Item position entries:
-- Start --

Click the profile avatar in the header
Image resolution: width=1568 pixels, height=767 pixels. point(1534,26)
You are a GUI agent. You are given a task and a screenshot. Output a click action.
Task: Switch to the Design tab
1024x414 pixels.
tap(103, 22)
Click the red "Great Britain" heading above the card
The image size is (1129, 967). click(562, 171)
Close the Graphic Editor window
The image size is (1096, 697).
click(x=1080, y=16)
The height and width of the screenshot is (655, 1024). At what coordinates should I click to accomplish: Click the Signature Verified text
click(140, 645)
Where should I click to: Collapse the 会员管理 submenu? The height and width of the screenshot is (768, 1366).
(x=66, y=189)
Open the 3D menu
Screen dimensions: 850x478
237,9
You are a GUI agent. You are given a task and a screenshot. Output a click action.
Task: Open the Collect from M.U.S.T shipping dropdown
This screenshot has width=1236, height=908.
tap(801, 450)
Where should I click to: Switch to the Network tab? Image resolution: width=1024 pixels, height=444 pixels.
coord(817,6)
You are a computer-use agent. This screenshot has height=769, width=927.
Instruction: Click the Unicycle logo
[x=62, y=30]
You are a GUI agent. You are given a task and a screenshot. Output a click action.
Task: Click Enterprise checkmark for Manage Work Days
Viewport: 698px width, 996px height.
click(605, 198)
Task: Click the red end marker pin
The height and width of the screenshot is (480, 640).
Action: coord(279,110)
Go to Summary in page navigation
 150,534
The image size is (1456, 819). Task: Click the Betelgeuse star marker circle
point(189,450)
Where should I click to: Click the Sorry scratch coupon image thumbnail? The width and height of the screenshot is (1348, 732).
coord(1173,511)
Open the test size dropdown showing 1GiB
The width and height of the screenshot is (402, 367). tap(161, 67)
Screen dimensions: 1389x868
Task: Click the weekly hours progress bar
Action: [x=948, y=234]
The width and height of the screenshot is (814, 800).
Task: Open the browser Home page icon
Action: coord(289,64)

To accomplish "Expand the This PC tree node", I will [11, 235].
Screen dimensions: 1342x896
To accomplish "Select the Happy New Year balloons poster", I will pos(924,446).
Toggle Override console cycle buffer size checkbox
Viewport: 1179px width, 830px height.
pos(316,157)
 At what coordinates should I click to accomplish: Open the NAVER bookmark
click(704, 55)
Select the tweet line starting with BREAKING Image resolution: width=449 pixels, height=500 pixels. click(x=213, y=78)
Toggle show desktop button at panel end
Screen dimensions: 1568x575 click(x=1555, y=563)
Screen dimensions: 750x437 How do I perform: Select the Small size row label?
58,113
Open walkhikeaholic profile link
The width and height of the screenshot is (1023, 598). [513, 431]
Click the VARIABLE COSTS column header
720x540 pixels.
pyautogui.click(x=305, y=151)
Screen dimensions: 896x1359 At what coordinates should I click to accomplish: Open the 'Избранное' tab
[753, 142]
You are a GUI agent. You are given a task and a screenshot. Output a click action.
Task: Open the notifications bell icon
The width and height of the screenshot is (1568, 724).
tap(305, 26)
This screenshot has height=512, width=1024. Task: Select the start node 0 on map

-- End --

Written request:
Reproduce the item position entries above without alteration, beginning with the line that contains "Where should I click to: Click" and continuing through the line that contains "Action: coord(289,64)".

Full solution:
Where should I click to: Click the Sorry scratch coupon image thumbnail? The width and height of the screenshot is (1348, 732).
coord(1173,511)
Open the test size dropdown showing 1GiB
The width and height of the screenshot is (402, 367). tap(161, 67)
Screen dimensions: 1389x868
Task: Click the weekly hours progress bar
Action: [x=948, y=234]
The width and height of the screenshot is (814, 800).
Task: Open the browser Home page icon
Action: coord(289,64)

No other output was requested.